The pilot of the helicopter, who was using a 1,200 litre fire-fighting bucket on a 150 foot ‘long-line’ to conduct firebombing operations, experienced vibrations and a buzzing noise just prior to uplifting water from the Crawford River, north of Port Stephens, New South Wales. The pilot aborted the uplift, released the bucket and began positioning the helicopter to conduct a precautionary landing in a cleared area. However, after assessing that the helicopter’s condition was deteriorating, the pilot elected to land in a small clearing, which required an approach to the hover prior to landing.
On approach to the hover, at a height of about 10 feet above the ground, the helicopter started to yaw right. Despite the pilot’s attempt to stop the yaw, directional control could not be regained, which resulted in a hard landing. The main rotor blades then struck the ground, which resulted in the main gearbox, mast, rotors and driveshaft separating from the airframe.
The pilot was able to exit the helicopter, uninjured.

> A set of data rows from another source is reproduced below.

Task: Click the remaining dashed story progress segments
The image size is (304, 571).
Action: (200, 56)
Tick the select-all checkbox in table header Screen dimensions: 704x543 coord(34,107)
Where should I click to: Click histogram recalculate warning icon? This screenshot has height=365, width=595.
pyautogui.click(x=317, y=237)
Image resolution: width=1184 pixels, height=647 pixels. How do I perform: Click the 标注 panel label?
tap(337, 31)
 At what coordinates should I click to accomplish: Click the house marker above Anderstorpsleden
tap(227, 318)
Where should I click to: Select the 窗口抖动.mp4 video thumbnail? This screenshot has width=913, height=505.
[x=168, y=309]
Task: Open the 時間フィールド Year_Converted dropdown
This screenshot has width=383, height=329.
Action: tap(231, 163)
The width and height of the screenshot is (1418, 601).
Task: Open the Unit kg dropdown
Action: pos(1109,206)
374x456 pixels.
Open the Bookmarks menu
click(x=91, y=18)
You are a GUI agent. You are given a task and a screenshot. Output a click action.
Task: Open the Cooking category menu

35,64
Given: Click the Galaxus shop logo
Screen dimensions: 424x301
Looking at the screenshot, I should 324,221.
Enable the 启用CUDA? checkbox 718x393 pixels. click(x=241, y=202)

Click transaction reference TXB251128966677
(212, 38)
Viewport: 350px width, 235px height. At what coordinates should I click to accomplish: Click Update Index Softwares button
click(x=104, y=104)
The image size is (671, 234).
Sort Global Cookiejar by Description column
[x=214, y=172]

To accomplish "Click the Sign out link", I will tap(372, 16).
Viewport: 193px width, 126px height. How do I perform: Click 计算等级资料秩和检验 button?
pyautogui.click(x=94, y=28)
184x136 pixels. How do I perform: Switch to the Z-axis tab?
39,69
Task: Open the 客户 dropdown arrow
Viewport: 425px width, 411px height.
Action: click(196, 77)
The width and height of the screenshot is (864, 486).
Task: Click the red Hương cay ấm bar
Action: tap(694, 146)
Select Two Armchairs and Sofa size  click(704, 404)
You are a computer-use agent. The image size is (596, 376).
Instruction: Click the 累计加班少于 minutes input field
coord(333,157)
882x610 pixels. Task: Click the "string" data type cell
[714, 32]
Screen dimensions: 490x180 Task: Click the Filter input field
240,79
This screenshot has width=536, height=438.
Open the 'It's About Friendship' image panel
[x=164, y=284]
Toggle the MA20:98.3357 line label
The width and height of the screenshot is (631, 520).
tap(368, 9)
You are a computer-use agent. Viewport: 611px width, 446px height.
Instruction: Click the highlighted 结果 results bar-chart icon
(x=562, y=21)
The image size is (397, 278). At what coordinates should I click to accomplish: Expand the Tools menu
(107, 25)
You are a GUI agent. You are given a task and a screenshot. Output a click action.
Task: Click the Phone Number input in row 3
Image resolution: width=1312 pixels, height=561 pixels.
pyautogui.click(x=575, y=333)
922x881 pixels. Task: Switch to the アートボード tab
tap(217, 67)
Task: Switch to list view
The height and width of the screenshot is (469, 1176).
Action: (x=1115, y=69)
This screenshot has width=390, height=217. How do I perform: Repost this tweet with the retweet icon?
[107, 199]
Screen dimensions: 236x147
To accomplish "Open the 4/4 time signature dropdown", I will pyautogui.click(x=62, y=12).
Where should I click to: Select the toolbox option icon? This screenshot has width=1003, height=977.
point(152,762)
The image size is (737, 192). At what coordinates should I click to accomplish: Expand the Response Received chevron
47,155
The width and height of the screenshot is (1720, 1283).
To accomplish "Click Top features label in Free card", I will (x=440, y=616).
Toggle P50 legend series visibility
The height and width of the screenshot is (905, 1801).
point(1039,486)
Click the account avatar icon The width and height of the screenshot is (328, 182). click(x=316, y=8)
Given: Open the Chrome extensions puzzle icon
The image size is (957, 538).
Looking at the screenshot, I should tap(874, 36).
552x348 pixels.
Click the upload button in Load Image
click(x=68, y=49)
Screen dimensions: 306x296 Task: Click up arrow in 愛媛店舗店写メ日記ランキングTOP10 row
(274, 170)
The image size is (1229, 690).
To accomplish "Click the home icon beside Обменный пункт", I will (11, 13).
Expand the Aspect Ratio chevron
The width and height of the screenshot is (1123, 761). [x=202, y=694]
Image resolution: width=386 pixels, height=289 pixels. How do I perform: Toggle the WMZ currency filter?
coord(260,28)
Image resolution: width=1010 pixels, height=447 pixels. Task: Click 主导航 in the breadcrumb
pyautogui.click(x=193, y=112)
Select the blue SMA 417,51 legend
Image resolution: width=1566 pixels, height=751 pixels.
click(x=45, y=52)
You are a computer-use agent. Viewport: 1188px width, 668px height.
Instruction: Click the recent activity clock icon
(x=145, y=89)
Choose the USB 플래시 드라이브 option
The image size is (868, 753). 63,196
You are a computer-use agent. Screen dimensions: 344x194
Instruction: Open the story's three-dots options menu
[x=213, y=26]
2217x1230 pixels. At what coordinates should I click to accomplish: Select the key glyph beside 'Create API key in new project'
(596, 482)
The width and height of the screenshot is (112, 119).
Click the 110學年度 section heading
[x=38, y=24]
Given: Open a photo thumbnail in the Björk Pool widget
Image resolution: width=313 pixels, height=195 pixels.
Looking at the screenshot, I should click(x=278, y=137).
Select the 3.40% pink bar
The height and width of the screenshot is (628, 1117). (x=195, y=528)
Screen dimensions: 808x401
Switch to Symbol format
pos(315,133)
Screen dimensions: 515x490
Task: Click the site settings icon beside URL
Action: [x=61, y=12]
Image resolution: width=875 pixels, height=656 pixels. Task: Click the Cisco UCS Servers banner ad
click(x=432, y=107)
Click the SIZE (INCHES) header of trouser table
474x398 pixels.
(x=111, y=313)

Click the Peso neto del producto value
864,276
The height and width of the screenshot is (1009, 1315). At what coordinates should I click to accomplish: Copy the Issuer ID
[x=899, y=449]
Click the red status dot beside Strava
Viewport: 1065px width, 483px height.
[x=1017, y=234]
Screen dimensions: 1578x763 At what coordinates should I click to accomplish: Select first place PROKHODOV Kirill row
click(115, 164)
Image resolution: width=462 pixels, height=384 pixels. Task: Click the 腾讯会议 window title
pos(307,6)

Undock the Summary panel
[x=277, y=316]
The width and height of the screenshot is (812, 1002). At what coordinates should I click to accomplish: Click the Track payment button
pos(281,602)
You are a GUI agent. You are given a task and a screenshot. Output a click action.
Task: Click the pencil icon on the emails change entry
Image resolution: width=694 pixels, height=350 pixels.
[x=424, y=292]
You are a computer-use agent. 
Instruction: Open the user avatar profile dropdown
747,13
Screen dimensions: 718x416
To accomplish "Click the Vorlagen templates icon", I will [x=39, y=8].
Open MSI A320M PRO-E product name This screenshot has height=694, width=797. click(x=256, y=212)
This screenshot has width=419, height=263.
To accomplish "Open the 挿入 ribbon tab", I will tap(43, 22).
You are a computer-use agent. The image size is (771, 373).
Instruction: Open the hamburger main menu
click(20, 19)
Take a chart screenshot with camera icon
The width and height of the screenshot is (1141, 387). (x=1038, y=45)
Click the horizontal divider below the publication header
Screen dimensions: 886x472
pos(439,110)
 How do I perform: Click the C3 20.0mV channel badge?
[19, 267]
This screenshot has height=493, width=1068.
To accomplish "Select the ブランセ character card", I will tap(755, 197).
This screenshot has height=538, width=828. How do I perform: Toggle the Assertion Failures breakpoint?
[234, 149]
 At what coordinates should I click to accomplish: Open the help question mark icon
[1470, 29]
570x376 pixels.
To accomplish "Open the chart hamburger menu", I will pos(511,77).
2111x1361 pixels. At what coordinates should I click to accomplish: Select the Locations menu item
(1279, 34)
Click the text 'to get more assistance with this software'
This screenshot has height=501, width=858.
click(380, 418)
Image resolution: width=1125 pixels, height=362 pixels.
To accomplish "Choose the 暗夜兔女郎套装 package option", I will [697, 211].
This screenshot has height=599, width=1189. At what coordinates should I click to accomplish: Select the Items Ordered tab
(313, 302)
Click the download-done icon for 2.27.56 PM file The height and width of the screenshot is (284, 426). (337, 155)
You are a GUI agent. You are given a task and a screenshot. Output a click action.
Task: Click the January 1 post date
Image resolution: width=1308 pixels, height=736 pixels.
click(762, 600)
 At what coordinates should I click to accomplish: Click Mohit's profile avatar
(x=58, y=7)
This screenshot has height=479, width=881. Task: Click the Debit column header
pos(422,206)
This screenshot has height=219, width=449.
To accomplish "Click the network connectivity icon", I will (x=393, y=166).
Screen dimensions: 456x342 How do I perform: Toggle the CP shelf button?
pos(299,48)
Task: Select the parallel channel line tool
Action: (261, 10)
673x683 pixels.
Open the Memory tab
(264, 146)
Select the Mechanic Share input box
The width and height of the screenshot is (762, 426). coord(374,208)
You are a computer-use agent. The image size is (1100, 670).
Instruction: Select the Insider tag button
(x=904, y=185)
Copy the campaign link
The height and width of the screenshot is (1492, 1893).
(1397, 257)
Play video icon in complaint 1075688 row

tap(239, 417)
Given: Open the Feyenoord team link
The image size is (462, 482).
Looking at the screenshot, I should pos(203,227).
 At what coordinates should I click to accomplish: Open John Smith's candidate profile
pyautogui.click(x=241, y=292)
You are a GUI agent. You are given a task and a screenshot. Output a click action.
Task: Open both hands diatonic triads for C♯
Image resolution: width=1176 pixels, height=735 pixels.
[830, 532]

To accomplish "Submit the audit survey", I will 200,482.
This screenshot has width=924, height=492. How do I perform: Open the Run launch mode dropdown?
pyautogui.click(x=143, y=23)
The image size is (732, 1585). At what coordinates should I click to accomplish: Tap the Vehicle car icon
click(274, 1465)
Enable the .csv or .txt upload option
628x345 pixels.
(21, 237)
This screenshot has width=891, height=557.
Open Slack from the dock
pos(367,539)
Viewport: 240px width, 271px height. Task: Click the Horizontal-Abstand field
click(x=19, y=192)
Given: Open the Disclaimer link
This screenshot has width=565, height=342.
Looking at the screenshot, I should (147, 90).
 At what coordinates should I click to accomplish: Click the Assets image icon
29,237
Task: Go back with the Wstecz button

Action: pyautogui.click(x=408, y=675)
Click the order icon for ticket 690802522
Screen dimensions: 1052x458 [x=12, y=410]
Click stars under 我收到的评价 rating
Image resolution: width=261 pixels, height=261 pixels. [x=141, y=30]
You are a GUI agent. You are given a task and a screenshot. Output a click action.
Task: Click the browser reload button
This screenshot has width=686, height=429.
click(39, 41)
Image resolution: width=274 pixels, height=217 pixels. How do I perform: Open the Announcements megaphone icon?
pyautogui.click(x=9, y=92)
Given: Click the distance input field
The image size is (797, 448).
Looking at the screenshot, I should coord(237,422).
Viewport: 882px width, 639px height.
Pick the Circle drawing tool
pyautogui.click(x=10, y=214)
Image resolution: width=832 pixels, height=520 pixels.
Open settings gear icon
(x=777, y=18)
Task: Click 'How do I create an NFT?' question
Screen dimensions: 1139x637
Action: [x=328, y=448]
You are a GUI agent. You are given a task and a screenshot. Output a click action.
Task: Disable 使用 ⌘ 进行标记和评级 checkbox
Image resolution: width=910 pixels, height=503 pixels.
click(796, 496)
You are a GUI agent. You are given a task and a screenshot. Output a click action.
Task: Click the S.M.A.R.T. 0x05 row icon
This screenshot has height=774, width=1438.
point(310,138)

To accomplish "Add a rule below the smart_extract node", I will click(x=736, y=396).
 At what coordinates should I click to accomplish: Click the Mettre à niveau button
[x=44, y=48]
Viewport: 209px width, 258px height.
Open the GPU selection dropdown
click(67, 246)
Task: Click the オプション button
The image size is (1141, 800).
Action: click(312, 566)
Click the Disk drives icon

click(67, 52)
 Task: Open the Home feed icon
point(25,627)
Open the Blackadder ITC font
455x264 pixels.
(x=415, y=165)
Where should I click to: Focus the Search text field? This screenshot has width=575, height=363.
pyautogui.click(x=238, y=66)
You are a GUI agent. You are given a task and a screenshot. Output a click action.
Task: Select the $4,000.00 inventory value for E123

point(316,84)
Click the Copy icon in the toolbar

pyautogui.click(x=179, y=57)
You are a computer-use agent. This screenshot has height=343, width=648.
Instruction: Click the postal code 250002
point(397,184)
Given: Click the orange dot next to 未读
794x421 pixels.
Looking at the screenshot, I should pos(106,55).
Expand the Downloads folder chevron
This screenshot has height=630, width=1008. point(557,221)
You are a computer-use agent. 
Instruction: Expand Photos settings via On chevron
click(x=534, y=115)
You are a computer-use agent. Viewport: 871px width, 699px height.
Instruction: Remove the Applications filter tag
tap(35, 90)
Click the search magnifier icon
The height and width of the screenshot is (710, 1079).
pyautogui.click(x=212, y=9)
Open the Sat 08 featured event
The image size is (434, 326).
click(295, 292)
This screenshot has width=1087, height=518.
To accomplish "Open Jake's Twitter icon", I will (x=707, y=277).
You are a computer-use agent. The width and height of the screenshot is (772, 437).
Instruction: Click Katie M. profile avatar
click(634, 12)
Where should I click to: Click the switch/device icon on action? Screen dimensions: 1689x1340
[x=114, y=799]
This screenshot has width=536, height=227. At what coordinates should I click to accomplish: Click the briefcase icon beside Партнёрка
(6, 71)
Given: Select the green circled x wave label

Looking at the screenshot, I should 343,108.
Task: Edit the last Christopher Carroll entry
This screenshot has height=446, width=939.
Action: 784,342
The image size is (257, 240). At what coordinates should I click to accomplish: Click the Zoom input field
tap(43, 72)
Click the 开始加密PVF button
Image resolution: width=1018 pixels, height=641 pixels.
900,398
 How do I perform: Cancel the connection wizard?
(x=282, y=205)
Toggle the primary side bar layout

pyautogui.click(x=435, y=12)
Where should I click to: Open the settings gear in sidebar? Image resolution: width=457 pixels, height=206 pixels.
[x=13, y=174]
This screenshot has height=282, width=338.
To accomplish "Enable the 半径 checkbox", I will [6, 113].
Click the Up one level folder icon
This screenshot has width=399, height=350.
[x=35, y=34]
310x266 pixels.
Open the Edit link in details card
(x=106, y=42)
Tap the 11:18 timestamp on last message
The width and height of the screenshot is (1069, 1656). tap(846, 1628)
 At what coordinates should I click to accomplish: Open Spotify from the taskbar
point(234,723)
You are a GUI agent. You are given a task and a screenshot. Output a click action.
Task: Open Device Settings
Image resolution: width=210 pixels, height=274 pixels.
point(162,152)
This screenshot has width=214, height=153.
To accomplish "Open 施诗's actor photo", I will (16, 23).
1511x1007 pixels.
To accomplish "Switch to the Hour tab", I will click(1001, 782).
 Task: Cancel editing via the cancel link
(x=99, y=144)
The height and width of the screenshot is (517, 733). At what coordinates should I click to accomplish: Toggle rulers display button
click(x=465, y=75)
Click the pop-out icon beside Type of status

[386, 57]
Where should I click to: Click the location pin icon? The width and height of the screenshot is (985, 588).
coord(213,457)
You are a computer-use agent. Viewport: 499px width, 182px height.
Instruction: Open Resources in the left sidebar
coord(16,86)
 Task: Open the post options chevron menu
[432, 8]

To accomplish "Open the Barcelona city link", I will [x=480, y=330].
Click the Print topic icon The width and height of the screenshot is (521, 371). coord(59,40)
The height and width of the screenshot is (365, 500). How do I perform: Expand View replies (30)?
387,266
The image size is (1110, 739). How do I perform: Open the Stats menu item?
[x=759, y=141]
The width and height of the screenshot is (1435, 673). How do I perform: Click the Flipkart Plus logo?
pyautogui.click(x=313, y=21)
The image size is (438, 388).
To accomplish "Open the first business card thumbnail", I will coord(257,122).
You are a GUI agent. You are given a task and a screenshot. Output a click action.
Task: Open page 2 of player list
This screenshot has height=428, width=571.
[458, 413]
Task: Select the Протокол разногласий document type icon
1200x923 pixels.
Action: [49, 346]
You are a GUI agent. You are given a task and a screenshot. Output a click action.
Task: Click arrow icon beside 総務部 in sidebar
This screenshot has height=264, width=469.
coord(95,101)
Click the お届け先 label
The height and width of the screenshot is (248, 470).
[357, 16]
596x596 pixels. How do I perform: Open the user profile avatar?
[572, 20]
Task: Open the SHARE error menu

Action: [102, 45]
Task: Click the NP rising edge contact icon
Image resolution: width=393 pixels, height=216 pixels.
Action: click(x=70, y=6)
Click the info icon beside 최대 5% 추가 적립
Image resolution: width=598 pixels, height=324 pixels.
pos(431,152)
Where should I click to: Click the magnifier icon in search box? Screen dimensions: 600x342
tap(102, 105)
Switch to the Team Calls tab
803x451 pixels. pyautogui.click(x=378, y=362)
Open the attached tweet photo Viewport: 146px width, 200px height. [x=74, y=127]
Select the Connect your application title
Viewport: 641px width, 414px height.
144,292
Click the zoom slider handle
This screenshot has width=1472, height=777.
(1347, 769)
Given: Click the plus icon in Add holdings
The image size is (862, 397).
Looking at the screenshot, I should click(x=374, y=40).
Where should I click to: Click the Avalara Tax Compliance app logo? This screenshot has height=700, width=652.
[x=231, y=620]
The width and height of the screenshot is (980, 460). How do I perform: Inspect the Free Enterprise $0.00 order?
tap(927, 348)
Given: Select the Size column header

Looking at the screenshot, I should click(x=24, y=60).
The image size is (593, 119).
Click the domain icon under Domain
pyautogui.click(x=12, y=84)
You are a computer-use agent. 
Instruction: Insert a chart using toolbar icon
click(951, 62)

“This accident highlights the importance of pilots operating helicopters in low-level environments immediately responding to the early signs of a problem, and being prepared to commit to a precautionary landing before a situation deteriorates to the point of a forced landing,” said ATSB director transport safety, Dr. Stuart Godley. “In this case, the pilot responded without delay and was able to reach a safe landing site before the catastrophic driveshaft failure.”